*TASK INSTRUCTIONS*:
From the data below, tally each line that has "agent" in it, then give that tally without comment.

*ENTRIES SUPPLIED*:
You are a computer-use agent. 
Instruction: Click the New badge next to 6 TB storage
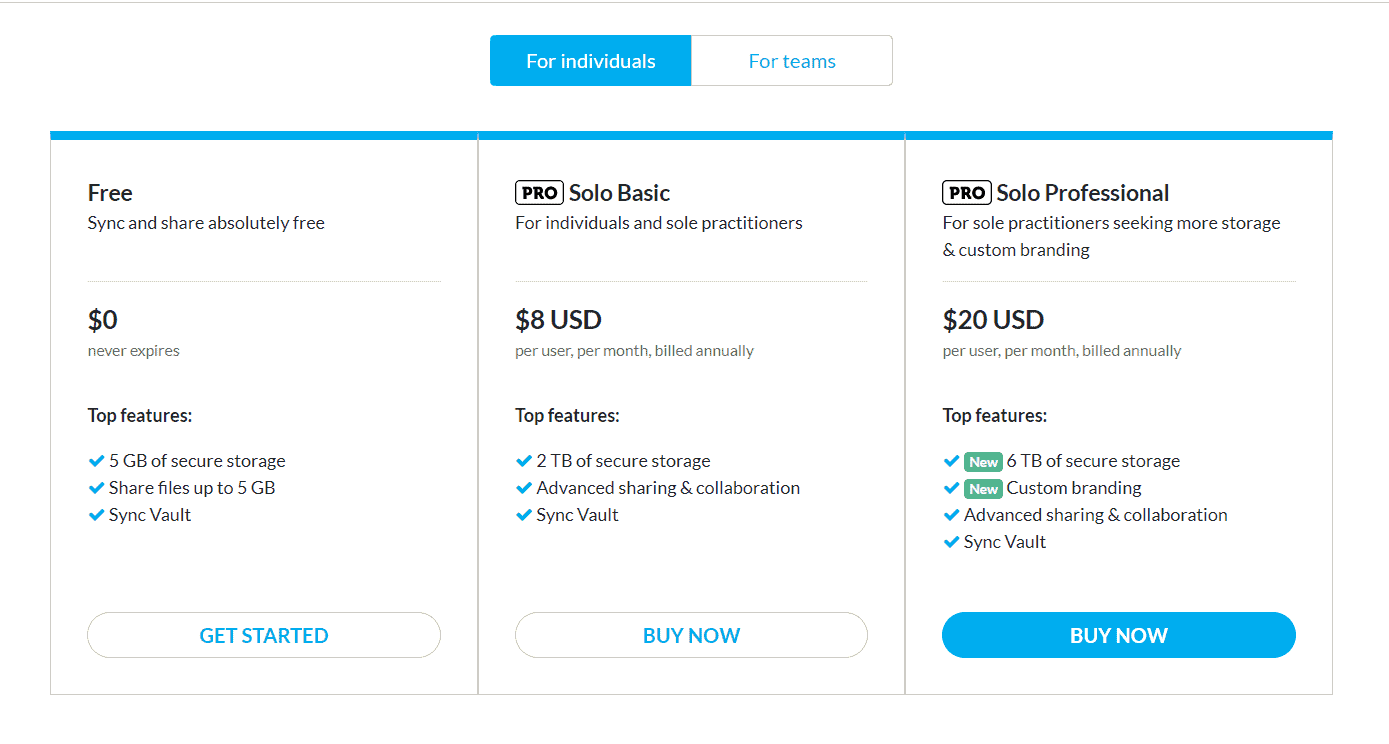pos(983,462)
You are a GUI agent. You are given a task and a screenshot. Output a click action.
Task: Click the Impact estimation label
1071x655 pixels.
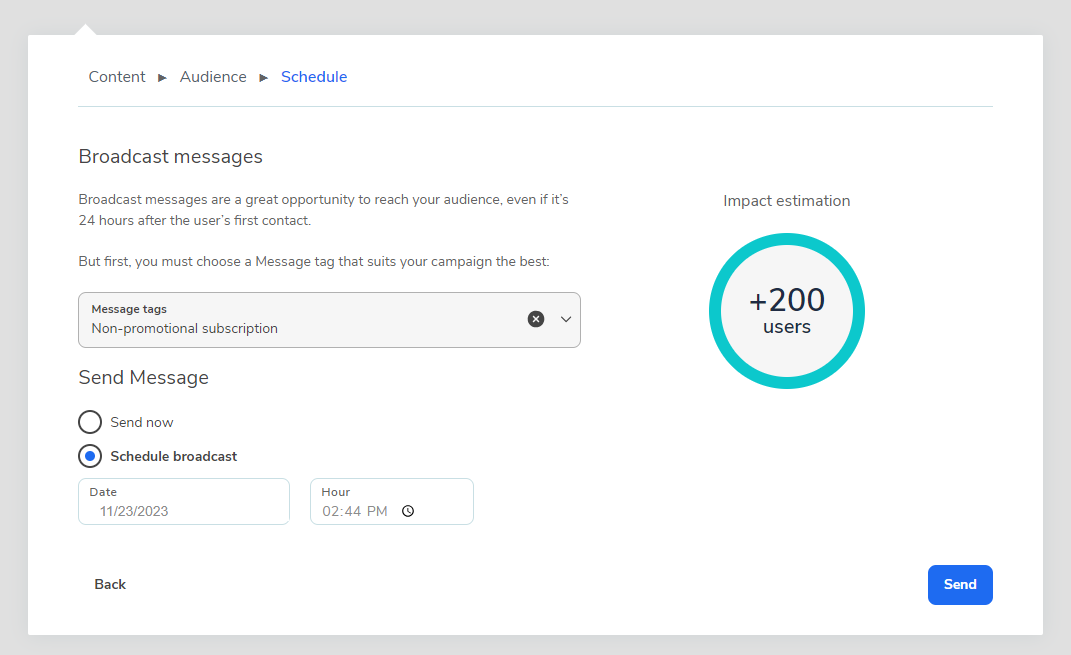click(787, 201)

*RESPONSE TO THE TASK*:
2